Maybe AGI, x-risk, alignment and safety can be separated into smaller issues? The “general” part of AGI seems to be a sticking point with many people—perhaps it would be good to start by showing that even totally dumb AI is dangerous? Especially when bad actors are taken into account—even if you grant that most AI won’t be evil, there are groups which will actively strive to create harmful AI.
Yeah, this was my motivation for writing this post—helping people get on the train (and do the same actions) without needing them to buy into eschatology or x-risk seems hugely valuable.
I think this is good to get people initially on board, but I worry that people will start to falsely think that tasks unrelated to writing code are safe.
Honest question: what’s the easiest x-risk scenario that doesn’t involve generating code at some point? I’m struggling to think of any that aren’t pretty convoluted.
(I agree with the point, but think it’s easier to make once our foot is in the door.)
IMO the point of no return will be passed before recursive self improvement probably. All we need is a sufficiently charismatic chatbot to start getting strategic about what it says to people.
I don’t especially disagree that it’s most likely the AI to end the world will be one that writes code? But if you keep throwing optimization power into a reasonably general AI that has no direct code experience it’ll still end the world eventually.
If the AI isn’t a code-writing one I don’t have any particular next guess.
Somewhere in the late-2021 MIRI conversations Eliezer opines that non-recursively-self-improving AI are definitely dangerous. I can search for it if anyone is interested.
Yes please!
From Discussion with Eliezer Yudkowsky on AGI interventions:
From Ngo and Yudkowsky on alignment difficulty:
And yeah I realize now that my summary of what Eliezer wrote is not particularly close to what he actually wrote.
Depends what you mean by generate code. Can it have a prebaked function that copies itself (like computer viruses)? Does it count if it generates programs to attack other systems? If it changes its own source code? Its code stored in memory? You could argue that changing anything in memory is in a certain sense generating code.
If it can’t generate code, it’ll be a 1 shot type of thing. Which means that it must be preprogrammed with the tools to do its job. I can’t come up with any way for it to take control, but it doesn’t seem that hard to come up with some doomsday machine scenarios. E.g. smashing a comet into earth, or making a virus that sterilizes everyone. Or a Shiri’s Scissor could do the trick. The idea being to make something that doesn’t have to learn or improve itself too much.
I was thinking of “something that can understand and write code at the level of a 10x SWE”. I’m further assuming that human designers didn’t give it functions to copy itself or other dumb things.

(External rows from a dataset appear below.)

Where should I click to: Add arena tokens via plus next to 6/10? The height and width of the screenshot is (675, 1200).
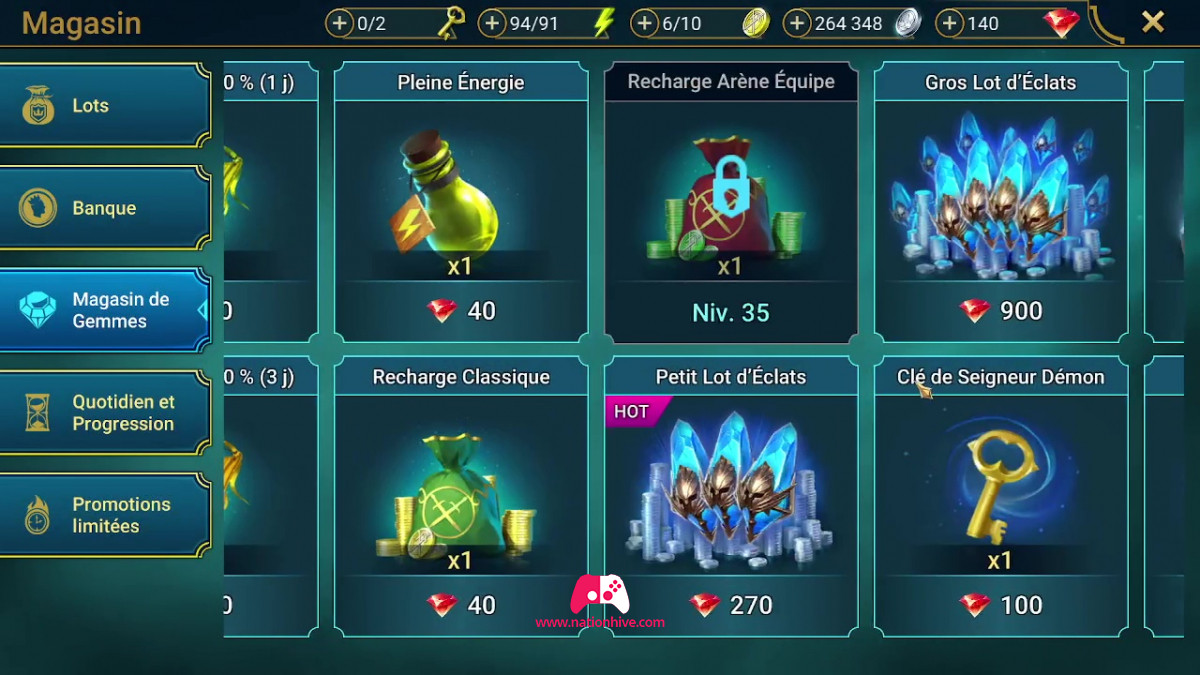tap(645, 23)
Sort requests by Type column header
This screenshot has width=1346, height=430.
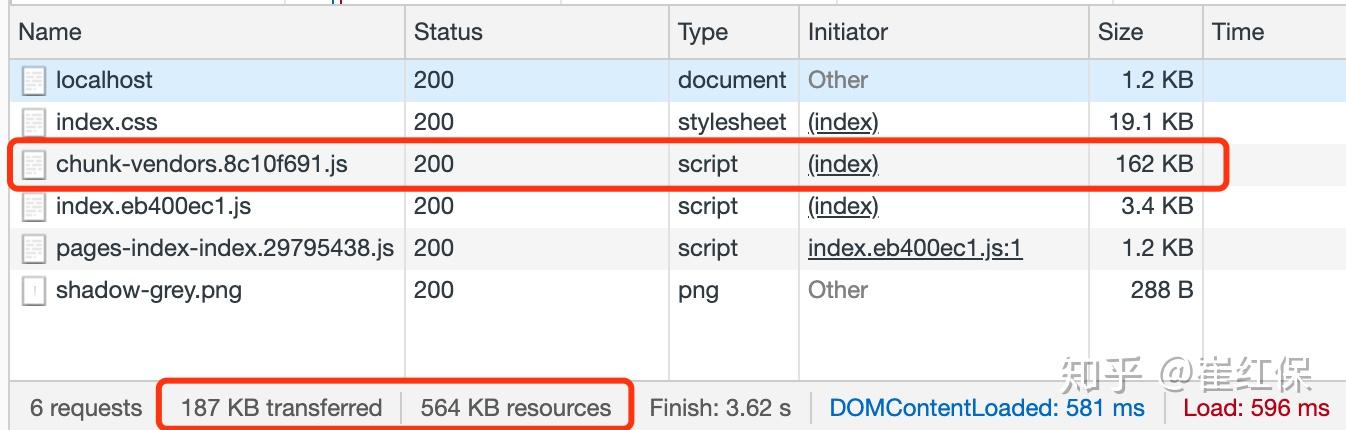click(x=703, y=32)
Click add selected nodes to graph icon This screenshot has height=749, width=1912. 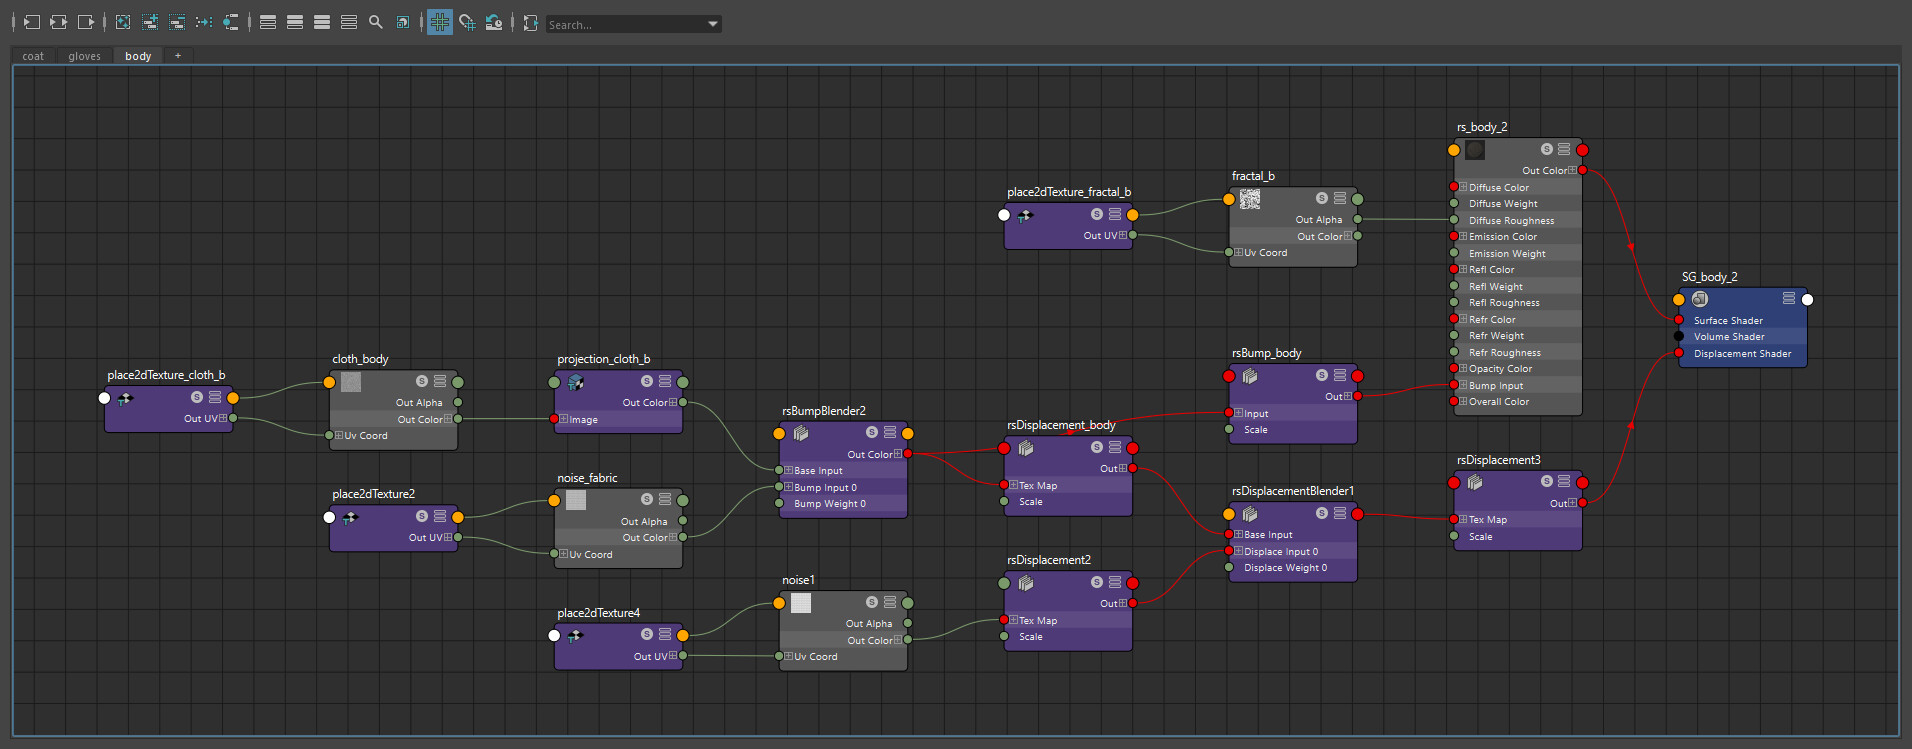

As an optimist/skeptic of the alignment problem, I can confirm that code generation is much more persuasive to me than other AI risk hypotheticals. I’m still not convinced that an early AGI would be powerful enough to hack the internet, or that hacking the internet could lead to x-risk (there’s still a lot that is not computerized and civilization is very resilient), but at least code generation is at the intersection of “it’s plausible that an early AGI would have super human coding capacity” and “hacking the internet is a plausible thing to do” (unlike nanotech or an extinction-causing super-plague).